James Brown’s music stands the test of time. His sound was bold and his lyrics spoke to the Black American experience. He understood the power of his music and wrote many songs during the Civil Rights Movement and the Black Power Movement that became anthems for social change and empowerment. This song promotes equality and self-reliance. Brown challenges those who are successful to give back saying, “When some of us make money, we forget about our people…” With opportunity comes the responsibility to give back. 

Day 16: “Buffalo Soldier” by Bob Marley

Bob Marley teaches an American history lesson on this track, describing the experience of Africans brought to the Americas against their will, “fighting for survival.” The song’s title comes from the name Native Americans gave to the African Americans because of the texture of their hair that reminded them of the pelts of buffalo, the color of their skin, and their strength. 

Day 17: “Teacher Don’t Teach Me Nonsense” by Fela Kuti

The late Nigerian artist and activist Fela Kuti used his music as a weapon against political corruption and imperialism. This song speaks to the ongoing struggle to empower youth by reforming what is taught. Sadly, many texts and standards continue to emphasize the ‘discovery’ of indigenous peoples by European explorers. As we become more courageous in our teaching, we can eliminate the nonsense that continues to drift into classrooms regarding history. 

Day 18: “Mama Africa” by Akon

Akon celebrates the motherland in this song about reconnecting with the continent. He reminds listeners that the continent has so much love to give to those whose origins trace back to its shores. He uses each letter of the word Africa to remind us of the richness of our homeland. Black History Month, like Kwanza, must be a time when we reconnect with our culture, increase our understanding of who we are as a people, and deepen our understanding of the place from which many of our traditions originated.

Day 19: “Baltimore” by Nina Simone

This song was originally written and sung by Randy Newman and later recorded by Nina Simone while she was living in Paris. Nina Simone paints a picture of the decline in the quality of inner-city life. Tragically, many of our cities are still in the state described in this song. Never one to shy away from truths about the plight of Blacks in America, even during her time in Europe, Nina’s melancholy delivery both is pensive and stirring. 

Day 20: “Little Ghetto Boy” by Donny Hathaway

Donny Hathaway asks “whatcha gonna do when you grow up and have to face responsibility?” He presents the choices facing young men in a blunt and powerful way. This song, released in 1972, is about rising above one’s circumstances. The fact that much of the song could easily still apply to life in America’s cities is troubling and makes this a timeless depiction of an experience many African Americans can relate to well.

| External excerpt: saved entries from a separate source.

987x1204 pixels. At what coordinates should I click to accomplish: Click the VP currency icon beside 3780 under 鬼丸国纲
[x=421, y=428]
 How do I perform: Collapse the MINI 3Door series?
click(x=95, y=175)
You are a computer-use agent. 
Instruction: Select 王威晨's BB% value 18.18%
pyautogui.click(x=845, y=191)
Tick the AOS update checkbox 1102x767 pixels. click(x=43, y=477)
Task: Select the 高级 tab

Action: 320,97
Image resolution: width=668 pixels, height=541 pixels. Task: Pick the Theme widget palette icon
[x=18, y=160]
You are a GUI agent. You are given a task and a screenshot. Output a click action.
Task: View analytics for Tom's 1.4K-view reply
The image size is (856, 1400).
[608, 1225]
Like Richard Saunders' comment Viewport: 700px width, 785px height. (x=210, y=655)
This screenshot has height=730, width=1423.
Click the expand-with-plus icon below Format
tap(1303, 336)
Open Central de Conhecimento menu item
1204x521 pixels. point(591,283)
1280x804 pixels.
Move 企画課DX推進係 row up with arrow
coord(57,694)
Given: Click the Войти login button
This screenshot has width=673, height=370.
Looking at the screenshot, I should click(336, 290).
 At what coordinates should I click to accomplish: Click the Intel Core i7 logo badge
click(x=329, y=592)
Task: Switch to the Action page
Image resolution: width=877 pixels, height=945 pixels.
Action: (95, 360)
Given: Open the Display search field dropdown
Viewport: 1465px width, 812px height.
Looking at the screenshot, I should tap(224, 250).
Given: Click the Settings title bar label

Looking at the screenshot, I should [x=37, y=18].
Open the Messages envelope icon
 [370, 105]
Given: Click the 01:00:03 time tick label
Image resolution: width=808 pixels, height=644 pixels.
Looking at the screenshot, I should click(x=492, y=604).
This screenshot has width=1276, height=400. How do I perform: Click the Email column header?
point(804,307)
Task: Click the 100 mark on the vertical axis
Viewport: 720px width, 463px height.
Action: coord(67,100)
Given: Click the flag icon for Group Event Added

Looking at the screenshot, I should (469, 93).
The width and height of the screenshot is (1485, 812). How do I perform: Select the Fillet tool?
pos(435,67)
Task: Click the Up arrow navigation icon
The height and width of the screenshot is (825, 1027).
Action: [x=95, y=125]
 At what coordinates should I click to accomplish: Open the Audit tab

Day 21: “Am I Black Enough For You?” By Billy Paul

Released as the follow-up single to his crossover hit “Me and Mrs. Jones,” this track urges Black America to get up and get busy to change their condition. Years later, a documentary film would chronicle the story of the song and the man behind it. Billy Paul uses the song to promote solidarity, activism, and education as a way of improving the condition of Black people in America. 

Day 22: “Makeda” by Les Nubians

This track by French-born duo Les Nubians is a virtual history lesson. Makeda was the Queen of Sheba. They sing, “Je chante pour raviver les memoires, Exhumer les connaissances,” roughly translated to “I sing to revive memories, exhuming knowledge.” They repeat the refrain “Makeda vit en moi,” which means “Makeda lives in me.” Reclaiming our history, our regal origins, and learning our history are central themes of Black History Month. Les Nubians also represent the sound of the Diaspora and the global impact of people of African descent. 

Day 23: “Zimbabwe” by Bob Marley & the Wailers

Bob Marley was a revolutionary pan-Africanist. This song was released in 1979 as the people of Zimbabwe fought to free themselves from British colonial rule. One year later, Bob Marley would perform at the nation’s first Independence Day Concert. 

Day 24: “UMI Says” by Mos Def

Yasin Bey, formerly known as Mos Def, unveils his humanity in this track. Umi is Arabic for ‘mother’ or ‘foundation.’ The refrain, “I want Black people to be free” speaks to a collective struggle that he exemplifies through his art and his activism. The song shows the complexity and range of one of Hip-Hop’s most talented and multi-faceted artists. 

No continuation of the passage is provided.